新プラットフォーム戦争に備えよ。Google GearsはMicrosoftの利益を直撃する @ TechCrunch Japanese
こういう記事を見ると、これからはWebエンジニアなどの漠然とした区切りではなく、特定プラットフォームに強い新しいエンジニア職というものが誕生することを強く感じます。
最近日本でも発売される事が発表されたiPhoneをプラットフォームとする「iPhoneSDK」、Googleが提供する携帯電話向けのプラットフォーム「Android」、海外で人気を誇るFacebookやMySpaceなどもそのプラットフォームを公開しており、世界中の開発者によって多くのアプリケーションが誕生しています。
一昔前であればプラットフォームといえば数えるほどしかありませんでした。
例えば、WindowsやLinuxなどOSを基盤とするプラットフォームや、さらにその上位のレイヤに位置するWebサーバーなどのミドルウェアを基盤とするプラットフォーム、また特定のベンダに依存した独自のソフトウェアを基盤とするプラットフォームなどです。
しかし、昨今のプラットフォームはさらに上位のレイヤにも広がりを見せています。
先ほども述べたようにFacebookやMySpaceなど特定のサービスを基盤とするプラットフォームがそれにあたります。
以前にPodcastで聞いた「ウェブを変える10の破壊的トレンド
」の中で(※)、著者の渡辺 弘美氏がBlogパーツなどを組み合わせて自由に環境を作り出す人も、これからは広義の意味でプログラマと呼ばれるようになる、と仰っていたの聞いてあぁなるほどという思いが強くなりました。

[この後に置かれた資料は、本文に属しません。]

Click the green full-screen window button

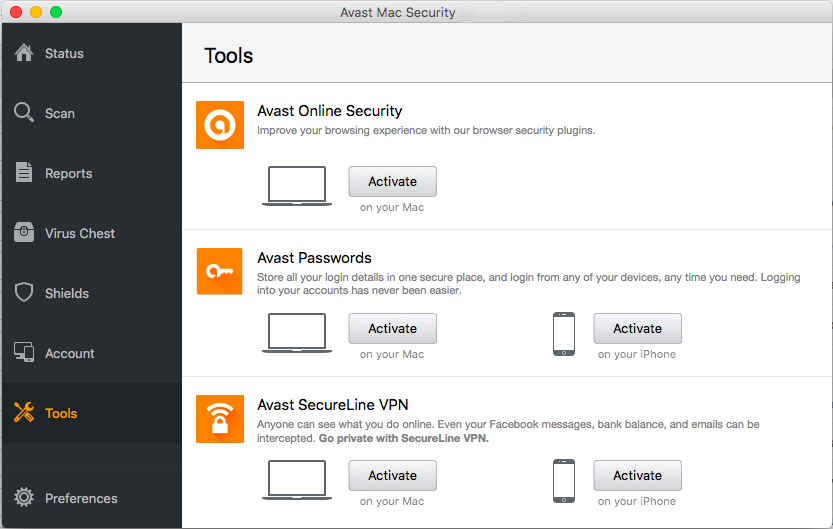56,12
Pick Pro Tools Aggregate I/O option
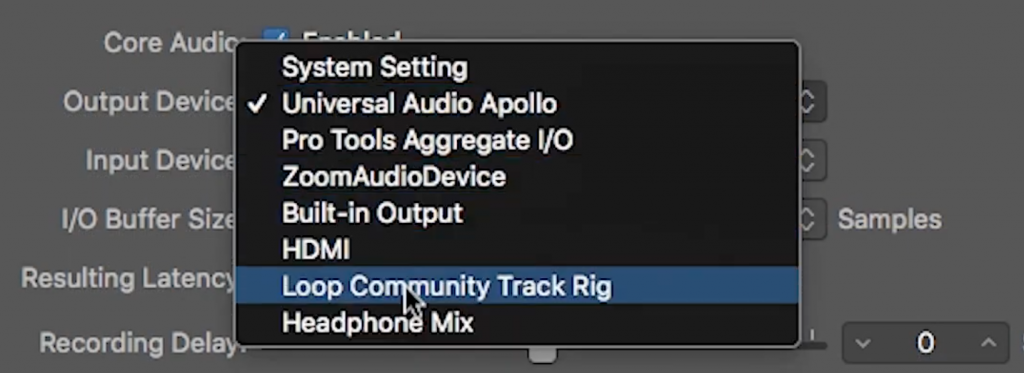 tap(517, 140)
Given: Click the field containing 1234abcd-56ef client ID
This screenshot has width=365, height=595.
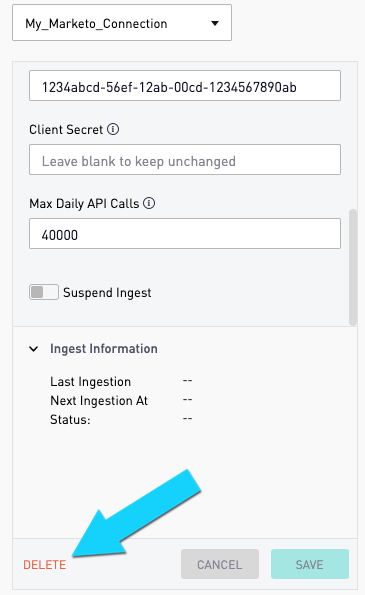Looking at the screenshot, I should 185,85.
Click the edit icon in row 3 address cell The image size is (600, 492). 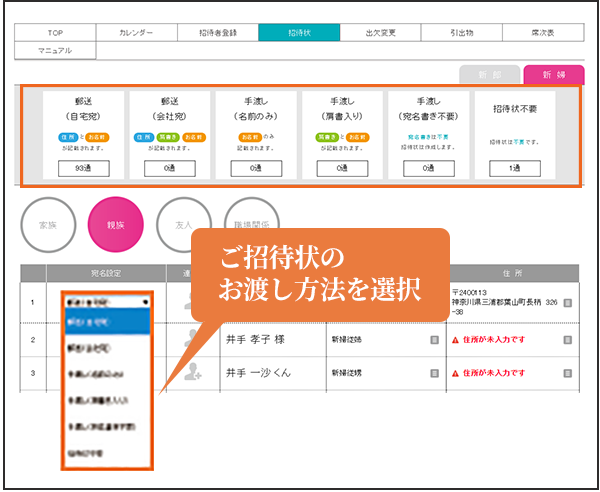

最近ではマッシュアップが流行を見せていますが、現状のプログラムのレイヤでサービスを結合させるのではなく、将来的にはもっと簡易的なマッシュアップというものができるようになり、このようなエンジニアはより広い居場所を見つけることができるかもしれません。
例えば複数のBlogパーツを組み合わせるだけで新たなBlogパーツを誕生させたり、違った用途に応用できるといったレベルです。
このプラットフォーム戦争はエンジニア(広義のエンジニアも含め)にとって歓迎すべき事かもしれません。
今のエンジニアを取り巻く環境は、歴然としたヒエラルキーの中にあり、その中では混合して扱われ、優劣が付かない漠然とした階層の中に取り込まれています。
つまりは、上級エンジニア、中級エンジニア、下級エンジニアのようなくくりで扱われ、そのレベル感はみんな同じといった具合です。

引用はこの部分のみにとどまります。